In this study, the von Frey detector was used to assess PPT at disease-related acupoints. Published observational studies have suggested that PPTs at acupoints are decreased in most patients and decrease further with disease severity [23-26]. In recent years, experimental studies have found that histamine, 5-hydroxytryptamine, prostaglandin, bradykinin, substance-P, and nerve growth factor were highly concentrated in the subcutaneous tissue around the sensitive acupoints in animal models [27, 28], and the accumulation of these substances in the local skin was considered to be the material basis of abnormal sensitivity of acupoints [6, 16]. However, the present study found that, for both groups, although posttreatment SAP was alleviated compared with baseline, PPT changes differed between groups, with increases in HSG and decreases in LSG. To date, no research has reported that PPT of acupoints decreases during disease recovery. This study only evaluated PPT twice, before and after the intervention, and may have missed any dynamic change in the acupoint pain threshold. However, the findings suggest that acupoint sensitization may not vary linearly with disease severity. Owing to the instability of mechanistic studies [29], further dynamic monitoring technology is needed to explain the complex process of acupoint sensitization [30].

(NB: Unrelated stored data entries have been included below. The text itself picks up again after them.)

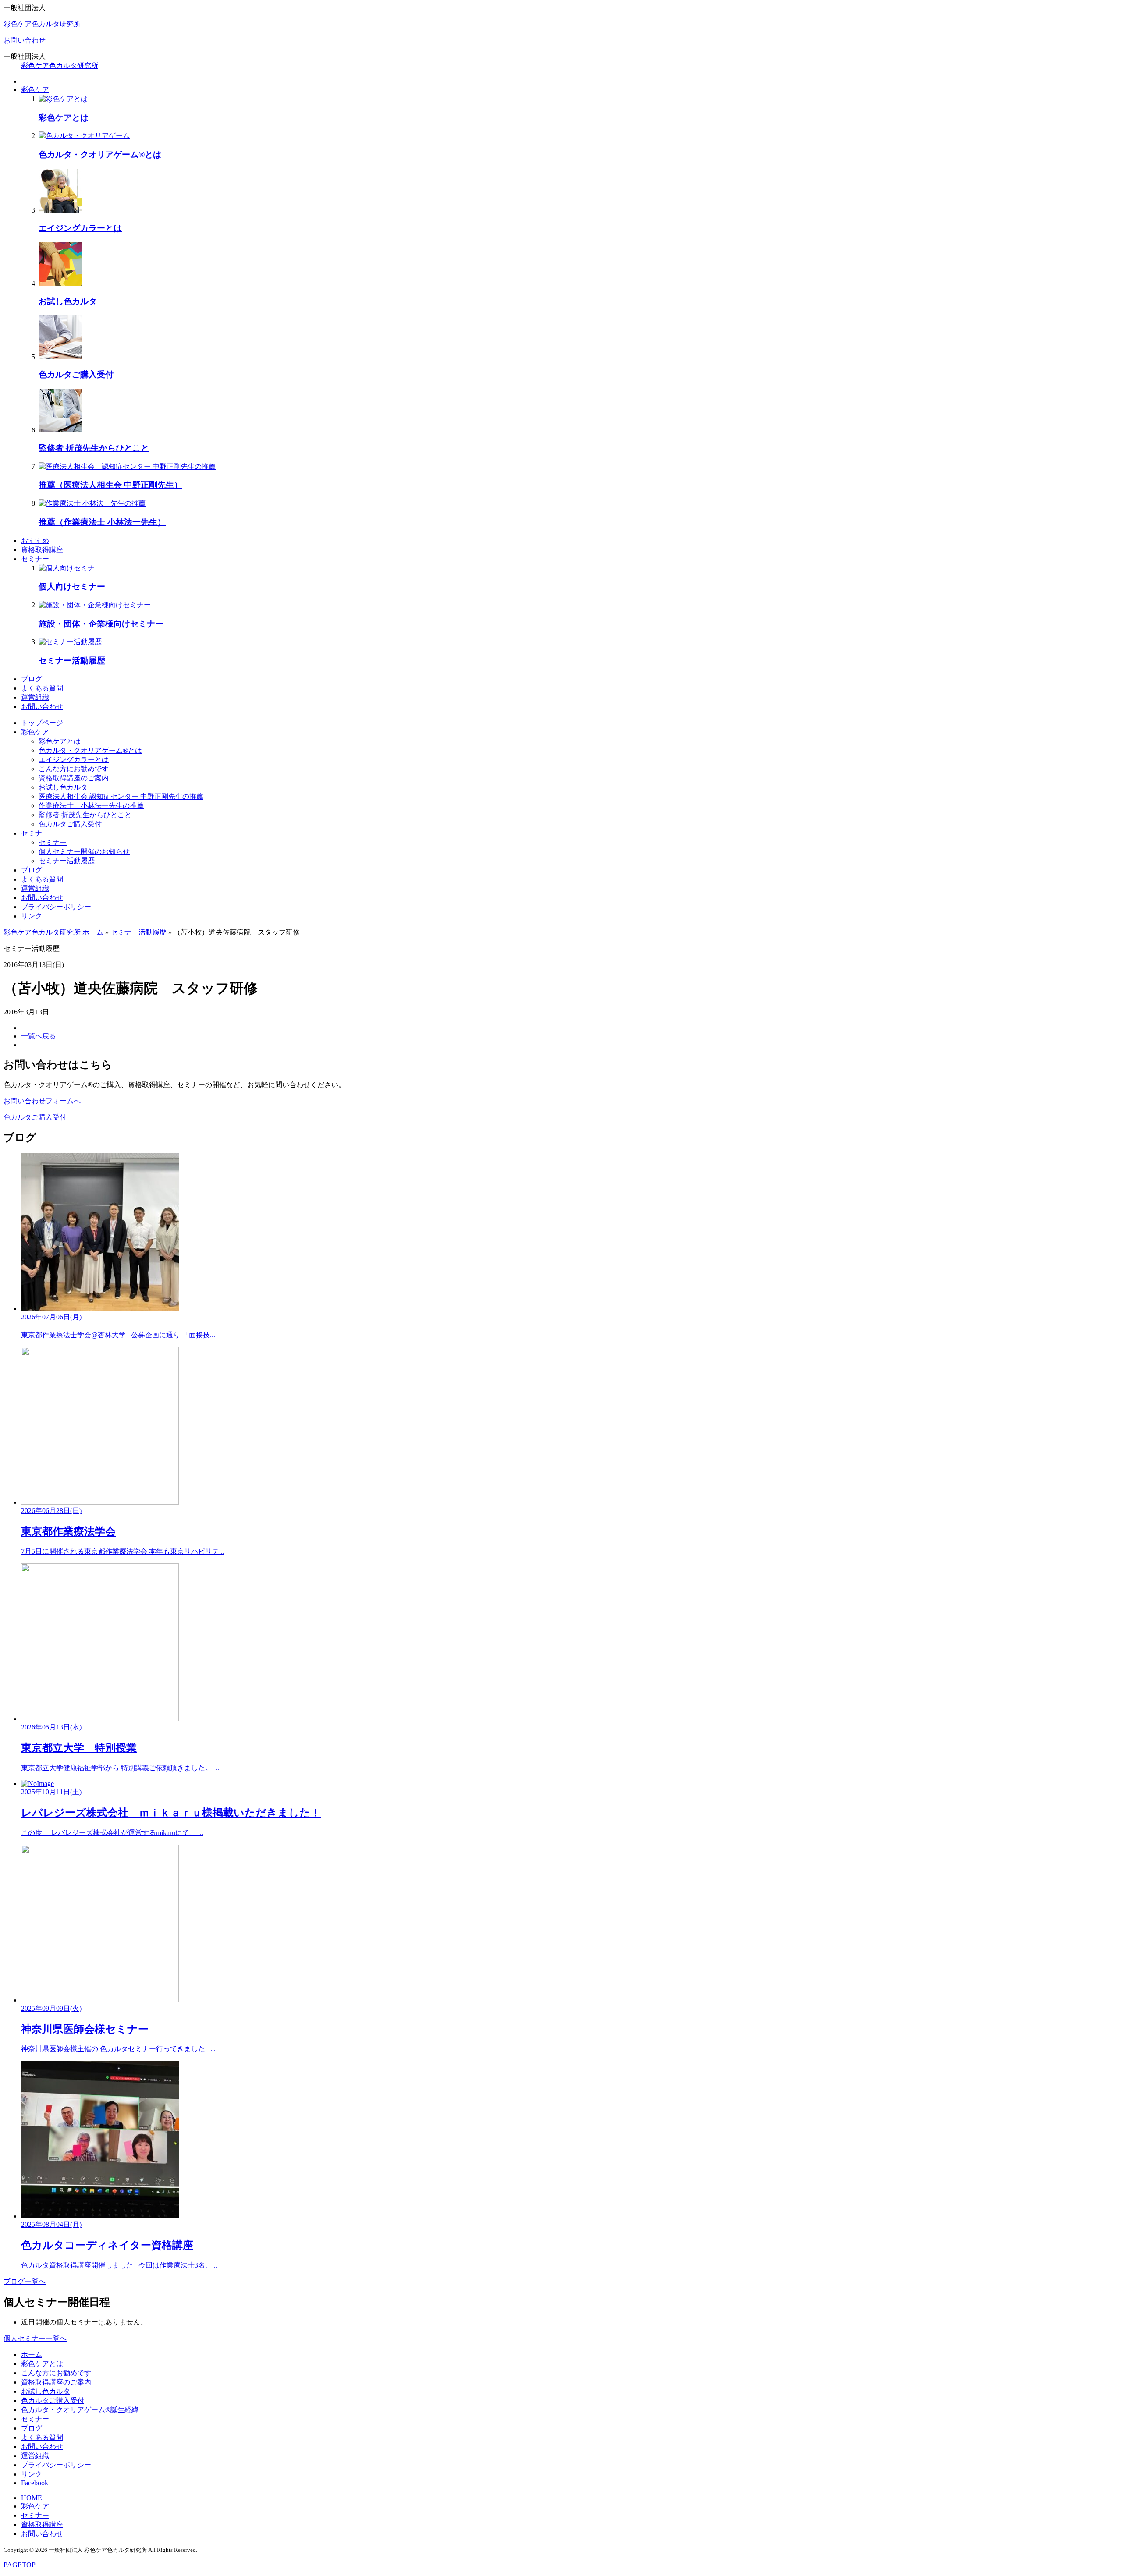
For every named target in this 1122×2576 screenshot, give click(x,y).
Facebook (34, 2483)
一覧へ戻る (38, 1036)
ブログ (31, 679)
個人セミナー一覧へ (35, 2338)
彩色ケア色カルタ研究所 (42, 24)
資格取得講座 (42, 549)
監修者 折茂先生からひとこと (85, 815)
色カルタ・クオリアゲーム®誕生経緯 (79, 2409)
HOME (31, 2498)
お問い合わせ (25, 40)
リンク (31, 916)
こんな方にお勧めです (74, 768)
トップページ (42, 722)
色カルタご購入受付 (70, 824)
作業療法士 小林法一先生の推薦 (91, 805)
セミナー (35, 559)
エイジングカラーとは (74, 759)
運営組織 (35, 697)
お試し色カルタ (63, 787)
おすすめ (35, 540)
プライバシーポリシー (56, 907)
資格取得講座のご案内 (74, 778)
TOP (20, 2565)
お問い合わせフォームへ (42, 1101)
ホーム (31, 2354)
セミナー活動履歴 (67, 861)
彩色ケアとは (60, 741)
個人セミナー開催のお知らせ (84, 851)
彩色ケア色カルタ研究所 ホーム (53, 932)
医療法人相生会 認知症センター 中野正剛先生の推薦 (121, 796)
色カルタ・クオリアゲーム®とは (90, 750)
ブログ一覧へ (25, 2281)
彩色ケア (35, 89)
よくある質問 (42, 688)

This study is the largest multicentre randomized controlled trial to date on SAP under the guidance of acupoint sensitization theory. With a strict design and objective intervention, this study has great significance in demonstrating the preventive value of acupoint sensitization and the potential to improve the clinical efficacy of traditional acupoint therapy.

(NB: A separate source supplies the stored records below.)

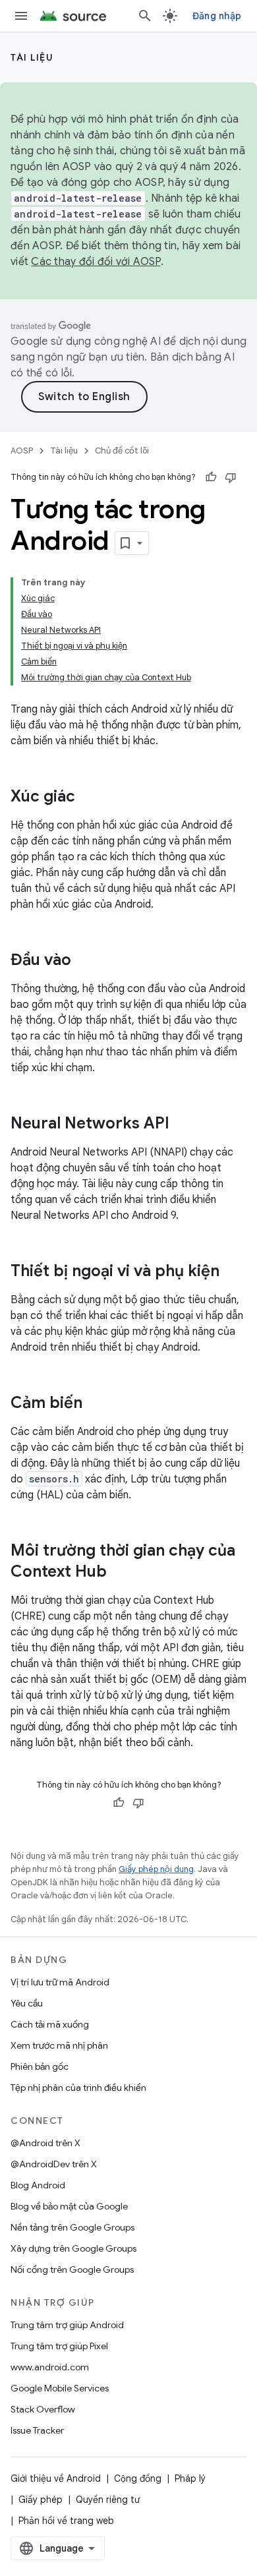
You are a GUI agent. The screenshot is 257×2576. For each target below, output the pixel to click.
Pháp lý (190, 2478)
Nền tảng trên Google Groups (72, 2227)
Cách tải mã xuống (50, 2024)
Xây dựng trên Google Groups (73, 2248)
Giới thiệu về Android (56, 2478)
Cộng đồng (137, 2478)
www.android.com (50, 2367)
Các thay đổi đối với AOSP (95, 261)
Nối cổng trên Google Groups (72, 2269)
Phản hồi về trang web (66, 2520)
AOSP (22, 450)
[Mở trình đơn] (21, 16)
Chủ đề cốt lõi (122, 450)
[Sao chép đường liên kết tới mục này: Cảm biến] (95, 1404)
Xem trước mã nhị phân (59, 2045)
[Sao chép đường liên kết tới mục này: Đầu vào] (84, 961)
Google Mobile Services (60, 2388)
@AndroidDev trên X (54, 2164)
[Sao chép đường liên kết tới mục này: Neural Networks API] (182, 1124)
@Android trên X (45, 2143)
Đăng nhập (216, 16)
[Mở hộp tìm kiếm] (145, 16)
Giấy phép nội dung (156, 1869)
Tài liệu (32, 57)
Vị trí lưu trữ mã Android (60, 1982)
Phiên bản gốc (40, 2066)
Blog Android (38, 2185)
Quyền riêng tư (108, 2499)
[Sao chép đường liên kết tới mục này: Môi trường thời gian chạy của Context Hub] (120, 1573)
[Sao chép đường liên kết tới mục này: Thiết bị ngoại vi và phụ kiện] (232, 1272)
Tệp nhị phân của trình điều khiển (78, 2087)
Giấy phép (40, 2499)
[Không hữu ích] (231, 477)
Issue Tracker (37, 2430)
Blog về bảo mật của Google (69, 2206)
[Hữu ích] (211, 477)
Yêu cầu (27, 2003)
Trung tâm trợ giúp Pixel (59, 2346)
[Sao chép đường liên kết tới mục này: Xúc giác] (88, 797)
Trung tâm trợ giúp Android (67, 2325)
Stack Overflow (43, 2409)
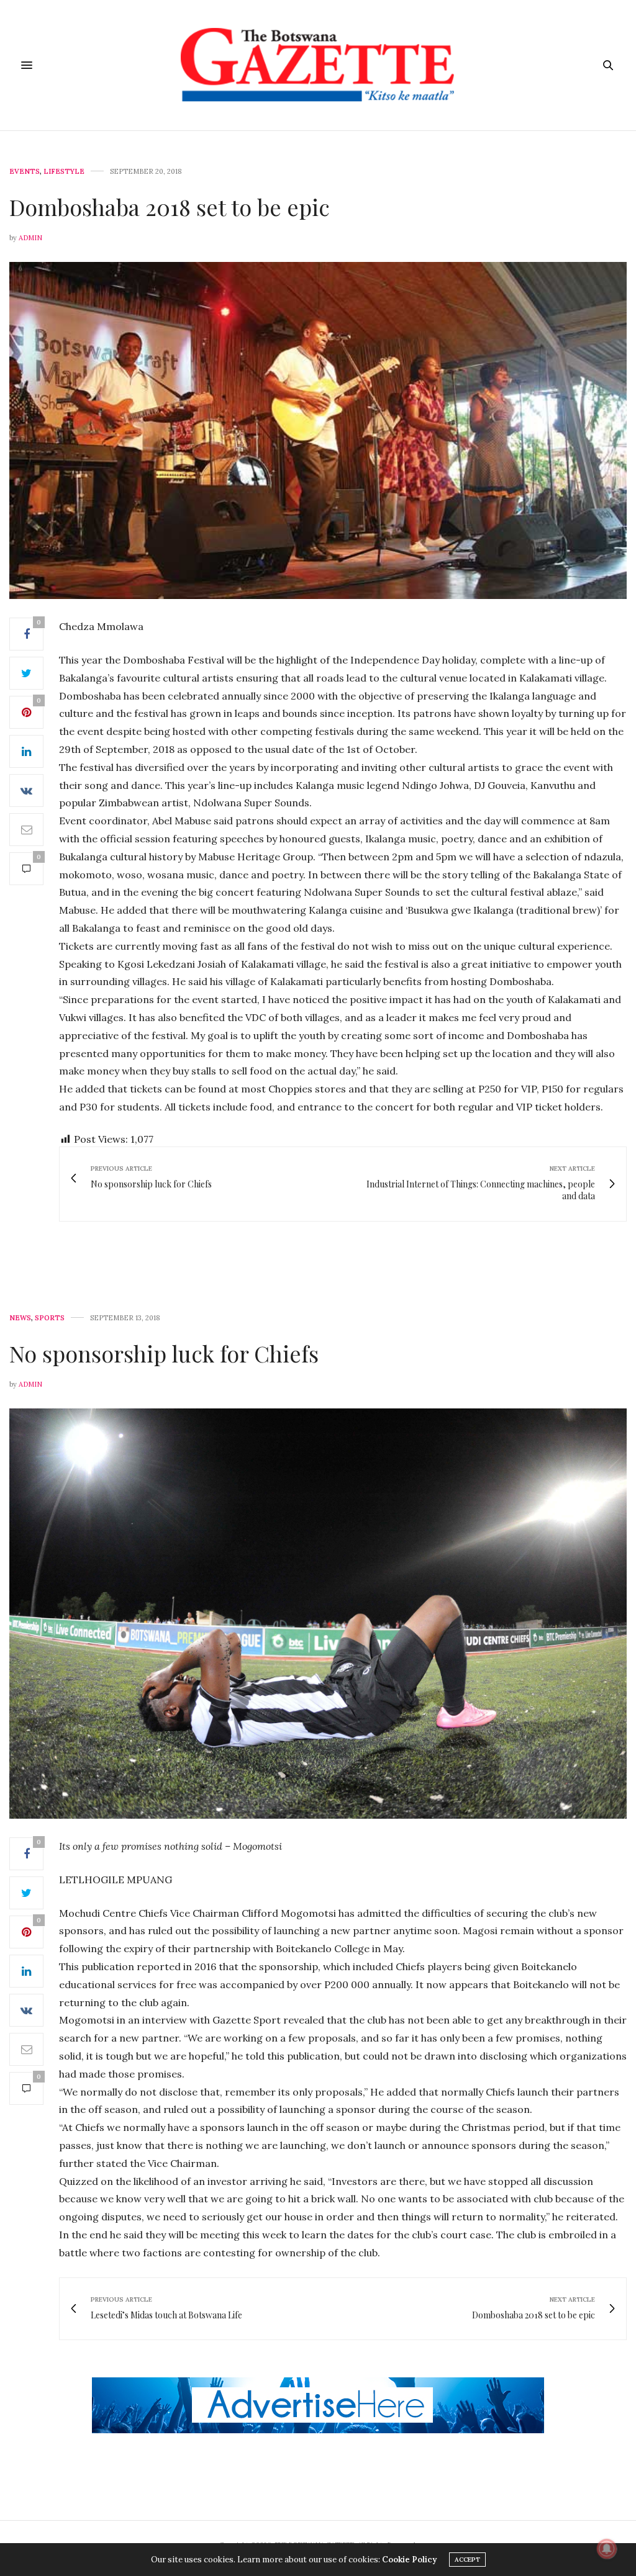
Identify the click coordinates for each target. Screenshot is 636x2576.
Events (24, 171)
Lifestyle (63, 171)
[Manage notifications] (607, 2549)
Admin (30, 237)
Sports (50, 1318)
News (20, 1318)
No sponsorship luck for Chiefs (164, 1353)
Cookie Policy (409, 2559)
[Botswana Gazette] (317, 65)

There were two limitations in this study. First, there was no sham acupressure group, limiting the extrapolation of the conclusion. Second, only one form of acupoint sensitization, pain sensitivity, was studied. Since the measurement of the pain threshold of patients is readily affected by subjective patient-related factors, the pain threshold varies greatly between patients. Follow-up studies should also focus on other forms of acupoint sensitization, such as photosensitivity and thermosensitivity.

5. Conclusions

The frequency of angina pectoris attacks in patients who received acupressure at acupoints with high pain sensitivity was less than that in patients who received the acupressure at acupoints with low pain sensitivity. Acupoint sensitization phenomena have clinical value in the adjuvant treatment of stable angina pectoris.